Electrochemistry of Canis familiaris cytochrome P450 2D15 with gold nanoparticles: An alternative to animal testing in drug discovery

• Cytochrome P450 2D15 is entrapped on glassy carbon electrodes with PDDA.
• Immobilization of cytochrome P450 2D15 in the presence of AuNps is achieved.
• Electrocatalysis in the presence of AuNps with metoprolol as substrate is shown.
• Electrochemically produced alpha-hydroxy-metaprolol by P450 2D15 is detected.
• In vitro electrochemical platform for bypassing in vivo animal testing is proposed.

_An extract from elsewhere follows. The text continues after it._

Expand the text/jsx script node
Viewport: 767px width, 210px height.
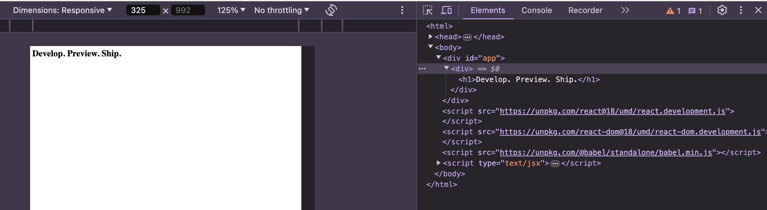[x=439, y=163]
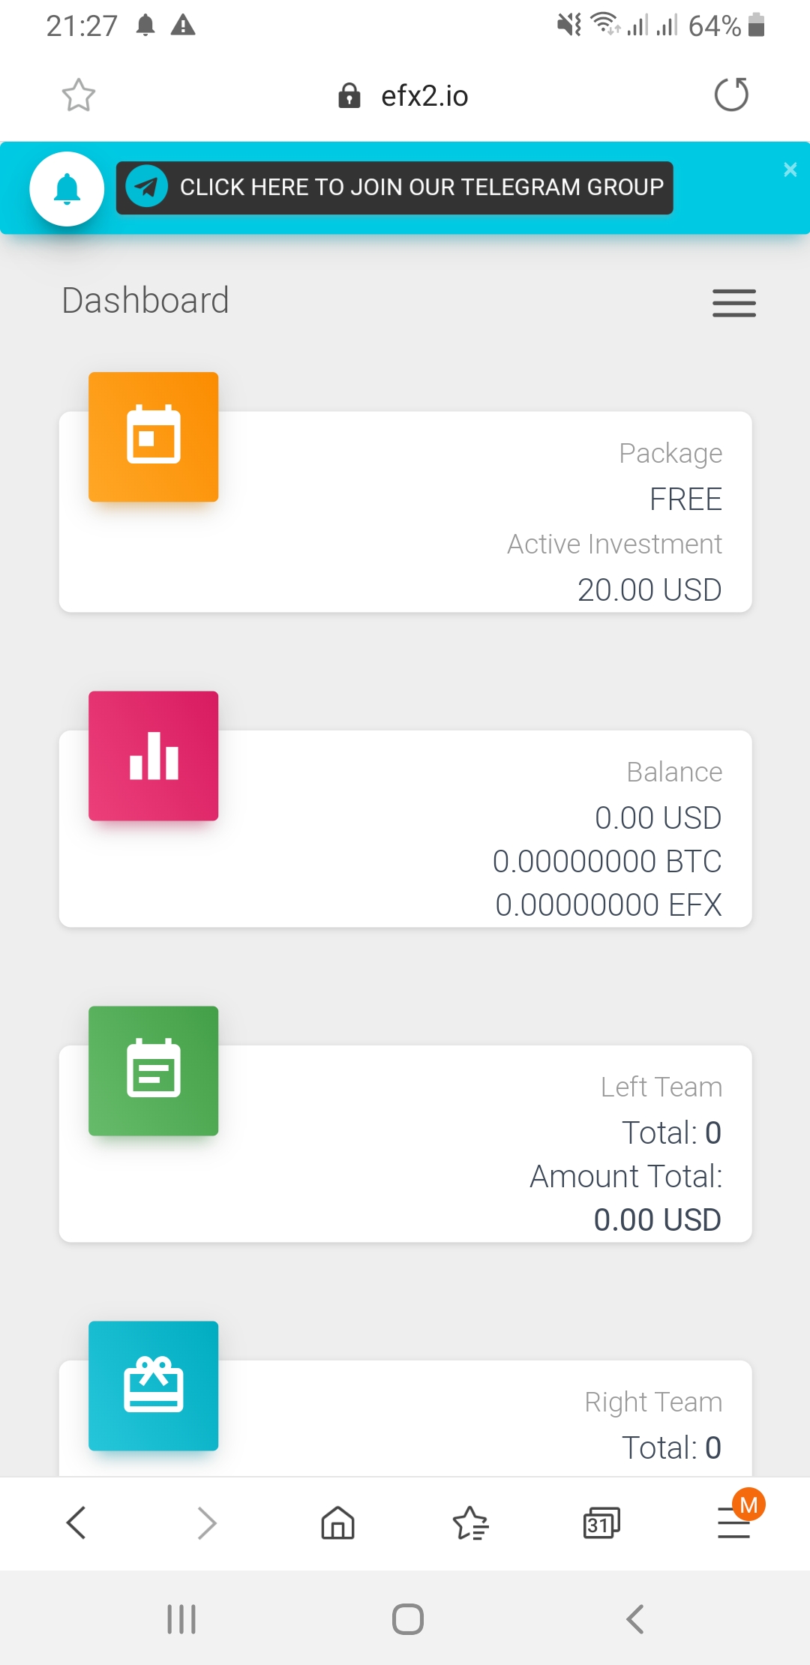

ABSTRACTThis work reports for the first time the direct electron transfer of the Canis familiaris cytochrome P450 2D15 on glassy carbon electrodes to provide an analytical tool as an alternative to P450 animal testing in the drug discovery process. Cytochrome P450 2D15, that corresponds to the human homologue P450 2D6, was recombinantly expressed in Escherichia coli and entrapped on glassy carbon electrodes (GC) either with the cationic polymer polydiallyldimethylammonium chloride (PDDA) or in the presence of gold nanoparticles (AuNPs). Reversible electrochemical signals of P450 2D15 were observed with calculated midpoint potentials (E1/2) of − 191 ± 5 and − 233 ± 4 mV vs. Ag/AgCl for GC/PDDA/2D15 and GC/AuNPs/2D15, respectively.These experiments were then followed by the electro-catalytic activity of the immobilized enzyme in the presence of metoprolol. The latter drug is a beta-blocker used for the treatment of hypertension and is a specific marker of the human P450 2D6 activity. Electrocatalysis data showed that only in the presence of AuNps the expected α-hydroxy-metoprolol product was present as shown by HPLC.The successful immobilization of the electroactive C. familiaris cytochrome P450 2D15 on electrode surfaces addresses the ever increasing demand of developing alternative in vitro methods for a more detailed study of animal P450 enzymes' metabolism, reducing the number of animals sacrificed in preclinical tests.